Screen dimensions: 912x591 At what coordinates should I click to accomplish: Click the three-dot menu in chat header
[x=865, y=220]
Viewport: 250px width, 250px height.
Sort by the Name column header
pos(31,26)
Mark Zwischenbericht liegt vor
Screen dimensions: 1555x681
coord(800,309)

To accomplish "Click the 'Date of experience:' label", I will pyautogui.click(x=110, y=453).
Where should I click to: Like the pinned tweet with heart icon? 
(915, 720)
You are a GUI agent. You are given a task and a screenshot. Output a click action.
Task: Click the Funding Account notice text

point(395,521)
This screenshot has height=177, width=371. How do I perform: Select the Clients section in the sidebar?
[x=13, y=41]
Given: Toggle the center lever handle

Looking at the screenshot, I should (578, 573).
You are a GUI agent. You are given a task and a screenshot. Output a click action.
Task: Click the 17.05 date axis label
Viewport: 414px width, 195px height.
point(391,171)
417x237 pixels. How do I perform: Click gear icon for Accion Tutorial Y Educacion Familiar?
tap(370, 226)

» **Required action**: Your reply should be the material above, repeated word for word.

» **Output for this exercise**:
Screen dimensions: 912x591 At what coordinates should I click to accomplish: Click the three-dot menu in chat header
[x=865, y=220]
Viewport: 250px width, 250px height.
Sort by the Name column header
pos(31,26)
Mark Zwischenbericht liegt vor
Screen dimensions: 1555x681
coord(800,309)

To accomplish "Click the 'Date of experience:' label", I will pyautogui.click(x=110, y=453).
Where should I click to: Like the pinned tweet with heart icon? 
(915, 720)
You are a GUI agent. You are given a task and a screenshot. Output a click action.
Task: Click the Funding Account notice text

point(395,521)
This screenshot has height=177, width=371. How do I perform: Select the Clients section in the sidebar?
[x=13, y=41]
Given: Toggle the center lever handle

Looking at the screenshot, I should (578, 573).
You are a GUI agent. You are given a task and a screenshot. Output a click action.
Task: Click the 17.05 date axis label
Viewport: 414px width, 195px height.
point(391,171)
417x237 pixels. How do I perform: Click gear icon for Accion Tutorial Y Educacion Familiar?
tap(370, 226)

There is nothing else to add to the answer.